PROMPT >> Reproduce the data in full, exactly as given, leaving images out.

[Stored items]
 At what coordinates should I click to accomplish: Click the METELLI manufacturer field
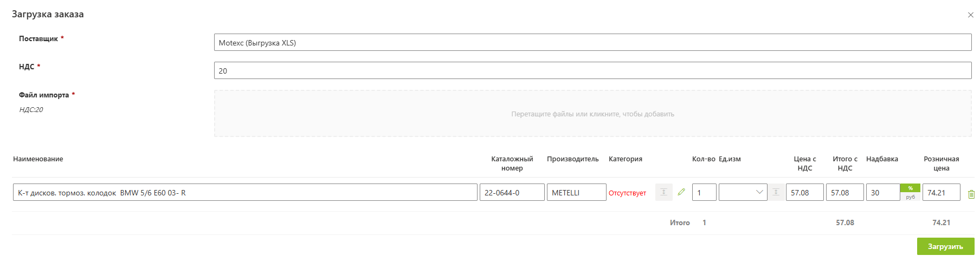(576, 193)
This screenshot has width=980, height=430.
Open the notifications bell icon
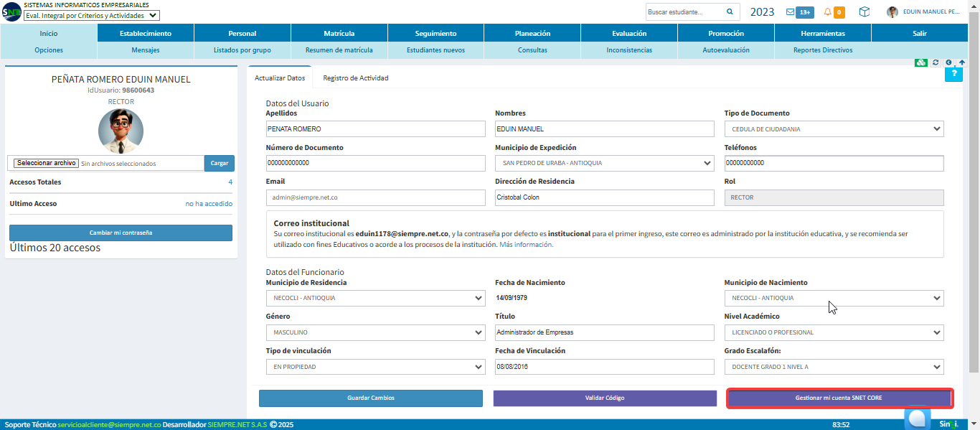828,12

RESULT FOR THIS TASK >>
 At what coordinates should I click to accomplish: Click the METELLI manufacturer field
(576, 193)
This screenshot has width=980, height=430.
Open the notifications bell icon
828,12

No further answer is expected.